The sector has come to realise the value of undertaking this digitalisation process early, often from first-in-human testing, to make clinical trials easier to manage, and to be ready to progress to the next stages more quickly.

To ensure that personalised medicines reach the correct patient, the industry has endorsed the Chain of Identity (COI), a record created at patient registration/enrolment that then permeates every step of the process, to ensure that cells and medicines for that patient can always be matched back to them. Recent industry standards ensure that each patient gets a unique COI number that will be on all related materials and records for full traceability, key for both data protection and patient safety. The consequences of being treated with the wrong medication may prevent them from receiving further CGT treatment, and could even trigger a fatal immune response.

Orchestration systems ensure that this COI number can be monitored and tracked throughout the process.

As manual systems are cumbersome to manage, vulnerable to error, and hard to validate, many developers are looking to software solutions that can help to manage other complexities within the supply chain process. Modern digital orchestration solutions can generate compliant COI references, enforce uniqueness and connect them easily and securely to partner reference numbers where required.

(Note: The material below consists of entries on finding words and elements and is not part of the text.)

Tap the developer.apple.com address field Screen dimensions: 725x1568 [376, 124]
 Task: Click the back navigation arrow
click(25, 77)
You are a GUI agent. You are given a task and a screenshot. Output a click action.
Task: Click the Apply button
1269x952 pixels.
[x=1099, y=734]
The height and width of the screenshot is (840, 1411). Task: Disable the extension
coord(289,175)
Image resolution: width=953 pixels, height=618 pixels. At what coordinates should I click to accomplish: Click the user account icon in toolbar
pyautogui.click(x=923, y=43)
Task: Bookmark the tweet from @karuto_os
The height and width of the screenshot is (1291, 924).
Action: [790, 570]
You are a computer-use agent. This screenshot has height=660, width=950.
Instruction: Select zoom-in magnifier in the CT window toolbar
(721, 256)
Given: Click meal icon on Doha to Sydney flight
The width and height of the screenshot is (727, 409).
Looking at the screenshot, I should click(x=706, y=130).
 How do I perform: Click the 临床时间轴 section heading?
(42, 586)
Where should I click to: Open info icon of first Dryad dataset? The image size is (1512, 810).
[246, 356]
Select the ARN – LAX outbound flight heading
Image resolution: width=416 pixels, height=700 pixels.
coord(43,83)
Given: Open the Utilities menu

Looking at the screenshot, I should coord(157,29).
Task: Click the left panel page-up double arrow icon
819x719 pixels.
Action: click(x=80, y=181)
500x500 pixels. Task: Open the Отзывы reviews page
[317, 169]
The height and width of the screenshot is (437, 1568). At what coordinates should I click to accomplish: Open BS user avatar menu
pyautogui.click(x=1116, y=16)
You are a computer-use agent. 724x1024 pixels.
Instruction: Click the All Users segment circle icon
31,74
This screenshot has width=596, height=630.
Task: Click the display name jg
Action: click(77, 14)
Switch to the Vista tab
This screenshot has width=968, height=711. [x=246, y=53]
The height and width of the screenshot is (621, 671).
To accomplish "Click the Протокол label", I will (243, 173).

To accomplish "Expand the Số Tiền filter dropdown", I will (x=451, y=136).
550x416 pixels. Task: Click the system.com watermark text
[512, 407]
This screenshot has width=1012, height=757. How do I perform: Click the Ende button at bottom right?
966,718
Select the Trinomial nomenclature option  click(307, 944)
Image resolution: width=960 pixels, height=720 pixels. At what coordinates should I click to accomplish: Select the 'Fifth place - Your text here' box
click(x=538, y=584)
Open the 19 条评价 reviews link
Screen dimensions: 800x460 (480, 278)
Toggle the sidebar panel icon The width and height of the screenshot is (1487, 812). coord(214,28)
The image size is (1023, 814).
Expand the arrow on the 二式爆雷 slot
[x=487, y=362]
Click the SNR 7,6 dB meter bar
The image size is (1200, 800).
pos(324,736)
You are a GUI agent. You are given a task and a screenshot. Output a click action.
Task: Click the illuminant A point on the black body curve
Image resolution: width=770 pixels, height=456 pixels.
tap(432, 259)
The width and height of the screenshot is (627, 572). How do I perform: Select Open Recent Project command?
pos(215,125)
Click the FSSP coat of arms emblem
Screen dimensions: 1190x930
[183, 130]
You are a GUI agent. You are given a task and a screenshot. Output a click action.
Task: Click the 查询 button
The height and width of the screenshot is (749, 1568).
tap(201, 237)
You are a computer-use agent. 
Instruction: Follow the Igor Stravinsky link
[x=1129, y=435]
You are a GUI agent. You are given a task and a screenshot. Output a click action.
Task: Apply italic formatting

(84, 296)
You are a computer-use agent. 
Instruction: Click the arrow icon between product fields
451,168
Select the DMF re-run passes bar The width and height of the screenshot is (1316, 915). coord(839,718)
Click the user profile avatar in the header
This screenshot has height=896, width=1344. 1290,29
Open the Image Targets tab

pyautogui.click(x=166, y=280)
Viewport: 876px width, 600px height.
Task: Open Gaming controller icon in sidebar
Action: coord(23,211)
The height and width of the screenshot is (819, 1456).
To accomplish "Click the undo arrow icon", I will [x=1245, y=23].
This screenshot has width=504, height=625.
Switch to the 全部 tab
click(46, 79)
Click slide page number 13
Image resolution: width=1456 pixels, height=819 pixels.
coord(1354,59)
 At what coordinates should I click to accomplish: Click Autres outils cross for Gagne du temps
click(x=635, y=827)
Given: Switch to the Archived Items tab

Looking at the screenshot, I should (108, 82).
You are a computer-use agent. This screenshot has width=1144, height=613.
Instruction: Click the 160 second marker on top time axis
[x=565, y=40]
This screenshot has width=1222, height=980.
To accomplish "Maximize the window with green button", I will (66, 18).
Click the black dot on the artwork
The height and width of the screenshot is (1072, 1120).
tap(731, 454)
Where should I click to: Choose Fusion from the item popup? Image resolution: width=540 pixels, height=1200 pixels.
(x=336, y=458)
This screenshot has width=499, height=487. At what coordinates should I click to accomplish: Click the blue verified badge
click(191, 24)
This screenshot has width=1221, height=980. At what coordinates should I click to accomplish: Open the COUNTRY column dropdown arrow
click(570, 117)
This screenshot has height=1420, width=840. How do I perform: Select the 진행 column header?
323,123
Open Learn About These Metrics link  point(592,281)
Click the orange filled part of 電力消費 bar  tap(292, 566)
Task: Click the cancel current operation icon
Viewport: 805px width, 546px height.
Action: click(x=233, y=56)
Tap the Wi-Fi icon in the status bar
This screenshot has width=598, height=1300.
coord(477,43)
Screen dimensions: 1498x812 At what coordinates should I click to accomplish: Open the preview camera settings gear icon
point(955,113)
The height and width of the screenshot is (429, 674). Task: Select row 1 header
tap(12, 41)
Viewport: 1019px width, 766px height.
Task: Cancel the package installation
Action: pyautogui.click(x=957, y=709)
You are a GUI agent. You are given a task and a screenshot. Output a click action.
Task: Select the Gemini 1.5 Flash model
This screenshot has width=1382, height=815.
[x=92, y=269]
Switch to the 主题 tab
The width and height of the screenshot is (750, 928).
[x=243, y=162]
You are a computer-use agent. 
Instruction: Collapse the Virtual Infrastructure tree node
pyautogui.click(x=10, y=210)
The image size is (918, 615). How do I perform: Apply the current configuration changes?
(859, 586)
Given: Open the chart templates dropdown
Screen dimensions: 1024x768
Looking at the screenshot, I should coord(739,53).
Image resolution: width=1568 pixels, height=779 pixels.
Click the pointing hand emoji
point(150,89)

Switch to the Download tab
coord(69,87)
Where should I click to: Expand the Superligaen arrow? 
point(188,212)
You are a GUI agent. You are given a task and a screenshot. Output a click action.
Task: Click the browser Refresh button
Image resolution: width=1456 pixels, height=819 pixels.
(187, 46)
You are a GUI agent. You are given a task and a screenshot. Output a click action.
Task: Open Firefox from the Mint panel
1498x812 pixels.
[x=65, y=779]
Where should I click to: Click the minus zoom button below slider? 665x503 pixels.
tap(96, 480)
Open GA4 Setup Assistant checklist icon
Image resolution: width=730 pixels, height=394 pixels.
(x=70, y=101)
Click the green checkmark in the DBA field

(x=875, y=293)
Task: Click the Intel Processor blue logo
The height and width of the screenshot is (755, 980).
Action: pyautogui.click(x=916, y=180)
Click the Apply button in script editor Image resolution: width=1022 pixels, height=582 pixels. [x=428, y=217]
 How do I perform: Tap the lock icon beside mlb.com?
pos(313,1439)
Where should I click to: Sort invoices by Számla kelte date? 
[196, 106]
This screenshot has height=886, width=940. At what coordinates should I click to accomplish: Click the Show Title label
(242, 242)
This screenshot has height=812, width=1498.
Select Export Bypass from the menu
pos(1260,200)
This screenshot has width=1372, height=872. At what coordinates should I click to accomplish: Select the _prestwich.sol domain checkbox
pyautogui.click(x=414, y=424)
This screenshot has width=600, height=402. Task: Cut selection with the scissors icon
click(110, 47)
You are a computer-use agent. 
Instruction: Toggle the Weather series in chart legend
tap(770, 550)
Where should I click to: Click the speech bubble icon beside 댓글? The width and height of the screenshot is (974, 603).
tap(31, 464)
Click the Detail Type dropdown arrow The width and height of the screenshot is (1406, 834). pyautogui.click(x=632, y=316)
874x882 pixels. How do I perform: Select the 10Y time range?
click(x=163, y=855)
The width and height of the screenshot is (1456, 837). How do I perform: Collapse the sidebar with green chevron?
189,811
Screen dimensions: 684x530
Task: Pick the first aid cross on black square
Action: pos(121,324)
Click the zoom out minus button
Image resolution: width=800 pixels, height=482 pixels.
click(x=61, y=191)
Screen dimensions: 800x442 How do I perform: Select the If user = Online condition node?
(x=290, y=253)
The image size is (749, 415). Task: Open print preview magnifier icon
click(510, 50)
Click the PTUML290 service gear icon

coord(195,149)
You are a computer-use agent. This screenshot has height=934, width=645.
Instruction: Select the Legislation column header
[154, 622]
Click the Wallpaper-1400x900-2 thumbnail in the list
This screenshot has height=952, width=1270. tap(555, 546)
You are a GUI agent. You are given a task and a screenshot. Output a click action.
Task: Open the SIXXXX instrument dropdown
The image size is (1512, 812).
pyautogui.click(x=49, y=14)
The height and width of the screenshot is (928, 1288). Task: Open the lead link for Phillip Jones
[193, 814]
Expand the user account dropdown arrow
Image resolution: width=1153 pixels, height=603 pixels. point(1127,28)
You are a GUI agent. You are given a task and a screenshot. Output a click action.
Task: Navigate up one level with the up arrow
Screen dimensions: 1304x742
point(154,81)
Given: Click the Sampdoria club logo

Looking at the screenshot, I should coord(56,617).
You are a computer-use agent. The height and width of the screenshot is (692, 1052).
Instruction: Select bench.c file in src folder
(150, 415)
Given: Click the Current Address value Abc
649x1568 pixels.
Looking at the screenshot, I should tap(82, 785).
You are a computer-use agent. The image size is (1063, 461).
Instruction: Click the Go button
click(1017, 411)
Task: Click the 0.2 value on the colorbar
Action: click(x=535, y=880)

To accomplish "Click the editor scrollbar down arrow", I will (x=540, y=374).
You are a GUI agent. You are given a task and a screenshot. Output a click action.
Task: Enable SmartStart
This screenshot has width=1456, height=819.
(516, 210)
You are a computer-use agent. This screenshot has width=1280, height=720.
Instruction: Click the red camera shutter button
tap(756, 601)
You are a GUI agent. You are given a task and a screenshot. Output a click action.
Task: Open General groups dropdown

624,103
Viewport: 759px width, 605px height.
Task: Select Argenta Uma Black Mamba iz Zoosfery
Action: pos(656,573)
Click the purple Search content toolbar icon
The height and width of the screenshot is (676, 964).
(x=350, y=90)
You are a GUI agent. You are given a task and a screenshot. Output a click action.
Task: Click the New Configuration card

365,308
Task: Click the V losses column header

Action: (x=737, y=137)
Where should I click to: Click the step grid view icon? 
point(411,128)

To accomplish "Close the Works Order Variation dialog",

They can also transfer this information to labels, shipping documentation and reports, to help visibility and minimise errors.

Throughout the process, who handles cells and samples (and how) is tracked through Chain of Custody (COC). This is necessary for ensuring adherence to timelines and optimal storage conditions, but also mandatory for regulatory compliance. Human tissues and cells are subject to very specific handling regulations, and it is necessary for supply chain partners to prove that these have been followed.

This COC record is critical for visibility within the supply chain. It documents each time a sample changes hands, and often includes a quality check at the point that the transfer is made. Key partners, such as couriers and manufacturers, are able to see if the status of a shipment has changed and adjust as needed. The value of these products -- both financially and in terms of their potential impact – necessitates being able to trace where materials are and to intervene quickly in the event of a process breakdown is exceptionally valuable. It also offers accountability in the event of a process failure.

Using a digital orchestration system to manage COI and COC gives all of the permitted parties within the supply chain access to the information that they need as it is entered. It also notifies when tasks are due or as statuses change, relieving time pressures, simplifying processes and removing the administration associated with collaboration.

Leveraging Data For The Future

Given the rapid changes in the CGT industry, there will doubtless be even more development in the future to support these complex supply chains. The collection, collation, and analysis of the data available can contribute to solving these challenges – for example, helping to facilitate more reactive and flexible scheduling in order to improve resource use and efficiency.

Digital orchestration solutions are already capable of creating detailed and customised reports to support COI and COC. But there are many other insights that can be leveraged from the data they collect, particularly in this space, where they are central to an integrated supply chain eco-system, sending and receiving data from partner systems in real time. Advanced analysis of the data collected within the supply chain has the potential to help inform forecasting and manufacturing management, as well as risk mitigation within the day-to-day processes.